The accepted answer doesn't account for the fact that $A$ might be empty (this is really hair splitting). The answer by Reuben Stern only constructs a left inverse when the function $f$ is a bijection.
If $f: A \to A$ is injective, the converse relation $f^{-1}$ will define a bijective function
$$ f^{-1}: f(A) \to A$$
satisfying $f^{-1} \circ f = id_A$.
If $f(A) = A$ then $f^{-1} \in F_A$ and we are done.
If $f$ is not surjective let $a_0 \in A \setminus f (A)$ and define the function $g: A \to A$ by
$g(a) = \left\{\begin{array}{lr} f^{-1}(a)\, \;\;\;\text{ |} & \text{for } a \in f(A)\\ a_0 \quad \quad \,\,\;\; \text{ |} & \text{for } a \in A \setminus f (A) \end{array}\right\}$
It is easily checked that $g \circ f = id_A$.
Solution 3:
First of all, a one-to-one set function $f: A \to A$ certainly need not be a bijection; consider the multiplication by two map $\times 2: \mathbb{Z} \to \mathbb{Z}$. This is injective, but no odd numbers are in the image.
Now for your main question, assume $f$ is injective. Then define a left inverse $g$ by setting $g(x) = f^{-1}(x)$ wherever $f^{-1}(x)$ is defined. Because $f$ is injective, there is only one possible value for $f^{-1}(x)$, whenever it exists. Thus, $g$ is a left inverse of $f$ (because $g(f(x)) = x$ by definition).

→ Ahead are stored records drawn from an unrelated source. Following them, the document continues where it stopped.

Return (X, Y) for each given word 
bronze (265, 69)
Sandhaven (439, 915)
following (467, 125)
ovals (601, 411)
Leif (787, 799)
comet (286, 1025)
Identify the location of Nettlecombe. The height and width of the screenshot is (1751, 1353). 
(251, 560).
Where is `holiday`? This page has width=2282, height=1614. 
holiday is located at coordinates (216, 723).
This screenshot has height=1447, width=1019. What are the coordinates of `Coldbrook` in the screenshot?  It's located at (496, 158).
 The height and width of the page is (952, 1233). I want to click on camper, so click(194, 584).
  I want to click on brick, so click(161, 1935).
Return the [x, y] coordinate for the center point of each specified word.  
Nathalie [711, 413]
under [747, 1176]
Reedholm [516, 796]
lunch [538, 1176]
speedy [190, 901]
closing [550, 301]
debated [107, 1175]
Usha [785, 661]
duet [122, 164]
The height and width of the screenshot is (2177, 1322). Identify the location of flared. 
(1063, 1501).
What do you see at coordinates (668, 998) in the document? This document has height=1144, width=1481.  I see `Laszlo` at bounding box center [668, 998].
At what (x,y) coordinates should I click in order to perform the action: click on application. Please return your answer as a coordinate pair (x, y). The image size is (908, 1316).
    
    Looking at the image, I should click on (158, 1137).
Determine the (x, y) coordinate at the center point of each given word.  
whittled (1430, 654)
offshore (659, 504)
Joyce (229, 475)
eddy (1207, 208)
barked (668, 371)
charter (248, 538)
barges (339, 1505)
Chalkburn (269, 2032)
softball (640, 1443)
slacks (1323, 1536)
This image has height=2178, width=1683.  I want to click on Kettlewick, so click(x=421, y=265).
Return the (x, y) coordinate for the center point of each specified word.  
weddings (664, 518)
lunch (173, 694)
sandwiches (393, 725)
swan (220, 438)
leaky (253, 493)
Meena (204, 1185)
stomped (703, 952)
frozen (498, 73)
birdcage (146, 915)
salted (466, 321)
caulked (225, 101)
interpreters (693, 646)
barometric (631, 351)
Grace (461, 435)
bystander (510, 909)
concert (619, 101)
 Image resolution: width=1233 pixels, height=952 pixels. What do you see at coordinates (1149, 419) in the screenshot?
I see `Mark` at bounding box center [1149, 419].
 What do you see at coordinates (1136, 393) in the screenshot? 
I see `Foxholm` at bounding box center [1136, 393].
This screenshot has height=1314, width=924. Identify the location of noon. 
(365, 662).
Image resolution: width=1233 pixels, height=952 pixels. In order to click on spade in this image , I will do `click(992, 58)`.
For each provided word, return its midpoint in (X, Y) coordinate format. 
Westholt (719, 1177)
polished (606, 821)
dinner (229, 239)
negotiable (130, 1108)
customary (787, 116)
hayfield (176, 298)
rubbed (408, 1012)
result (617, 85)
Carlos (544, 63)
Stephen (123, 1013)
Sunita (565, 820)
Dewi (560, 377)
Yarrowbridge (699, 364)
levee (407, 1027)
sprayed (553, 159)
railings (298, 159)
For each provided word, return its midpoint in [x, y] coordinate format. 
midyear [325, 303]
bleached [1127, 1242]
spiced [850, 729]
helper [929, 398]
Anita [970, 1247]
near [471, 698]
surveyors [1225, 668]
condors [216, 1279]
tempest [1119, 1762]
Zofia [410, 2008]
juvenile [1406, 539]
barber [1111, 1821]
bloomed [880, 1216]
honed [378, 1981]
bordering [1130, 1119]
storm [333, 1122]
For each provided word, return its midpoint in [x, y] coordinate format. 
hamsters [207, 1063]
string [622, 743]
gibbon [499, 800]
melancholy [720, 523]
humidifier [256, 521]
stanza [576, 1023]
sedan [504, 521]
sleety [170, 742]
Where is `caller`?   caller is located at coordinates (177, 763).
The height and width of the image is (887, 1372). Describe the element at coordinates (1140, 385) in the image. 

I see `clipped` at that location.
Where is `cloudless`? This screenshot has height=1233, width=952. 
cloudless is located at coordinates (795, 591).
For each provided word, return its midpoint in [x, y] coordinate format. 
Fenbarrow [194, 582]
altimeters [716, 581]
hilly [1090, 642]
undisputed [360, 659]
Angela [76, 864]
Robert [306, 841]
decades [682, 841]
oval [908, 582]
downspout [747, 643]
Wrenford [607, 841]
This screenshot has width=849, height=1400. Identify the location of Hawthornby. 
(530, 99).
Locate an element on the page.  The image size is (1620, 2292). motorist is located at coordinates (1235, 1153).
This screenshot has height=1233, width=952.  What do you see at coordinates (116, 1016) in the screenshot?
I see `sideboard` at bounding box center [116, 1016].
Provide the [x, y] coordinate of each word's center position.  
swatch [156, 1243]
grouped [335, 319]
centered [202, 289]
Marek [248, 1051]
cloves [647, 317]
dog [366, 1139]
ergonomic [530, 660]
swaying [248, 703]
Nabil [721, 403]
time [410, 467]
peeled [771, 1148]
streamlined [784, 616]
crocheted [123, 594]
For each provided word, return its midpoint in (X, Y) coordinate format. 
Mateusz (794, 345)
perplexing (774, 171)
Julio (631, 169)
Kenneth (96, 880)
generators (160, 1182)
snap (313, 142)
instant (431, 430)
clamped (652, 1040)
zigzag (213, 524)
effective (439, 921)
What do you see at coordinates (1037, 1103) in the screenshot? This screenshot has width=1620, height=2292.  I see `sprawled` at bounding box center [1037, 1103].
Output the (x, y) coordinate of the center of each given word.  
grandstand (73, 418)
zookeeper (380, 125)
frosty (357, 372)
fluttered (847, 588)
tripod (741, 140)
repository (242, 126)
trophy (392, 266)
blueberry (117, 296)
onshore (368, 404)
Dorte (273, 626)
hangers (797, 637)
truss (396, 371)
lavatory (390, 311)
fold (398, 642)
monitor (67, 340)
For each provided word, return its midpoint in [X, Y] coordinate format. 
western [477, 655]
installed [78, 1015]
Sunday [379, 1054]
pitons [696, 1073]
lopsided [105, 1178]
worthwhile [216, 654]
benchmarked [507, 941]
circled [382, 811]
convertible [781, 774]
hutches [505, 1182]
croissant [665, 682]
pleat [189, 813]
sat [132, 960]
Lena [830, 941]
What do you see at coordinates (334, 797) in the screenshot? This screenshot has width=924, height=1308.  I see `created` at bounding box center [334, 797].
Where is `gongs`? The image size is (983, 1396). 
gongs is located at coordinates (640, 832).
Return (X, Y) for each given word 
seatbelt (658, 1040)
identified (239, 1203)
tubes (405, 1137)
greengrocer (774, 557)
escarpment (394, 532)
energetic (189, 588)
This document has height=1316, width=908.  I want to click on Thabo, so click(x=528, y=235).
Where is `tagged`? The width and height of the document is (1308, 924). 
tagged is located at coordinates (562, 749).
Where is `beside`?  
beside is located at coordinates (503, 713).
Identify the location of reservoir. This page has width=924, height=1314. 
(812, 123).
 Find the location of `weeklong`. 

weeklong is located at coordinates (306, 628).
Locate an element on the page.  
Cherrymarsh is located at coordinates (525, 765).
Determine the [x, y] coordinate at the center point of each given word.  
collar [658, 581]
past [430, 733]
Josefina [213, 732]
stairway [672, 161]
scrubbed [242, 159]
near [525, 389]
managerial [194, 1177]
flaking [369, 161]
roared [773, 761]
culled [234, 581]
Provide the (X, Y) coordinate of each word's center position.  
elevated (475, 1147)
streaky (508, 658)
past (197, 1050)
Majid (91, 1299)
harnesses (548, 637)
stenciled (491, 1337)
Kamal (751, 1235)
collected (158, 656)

In the other direction, suppose that $g$ is a left inverse to $f$, i.e. for all $x \in A$, $g(f(x)) = x$. Now suppose that $f(x) = f(y)$. Applying $g$ to both sides, we see that $g(f(x)) = g(f(y))$, and since $g$ is a left inverse, this gives $x = y$. Thus $f$ is injective.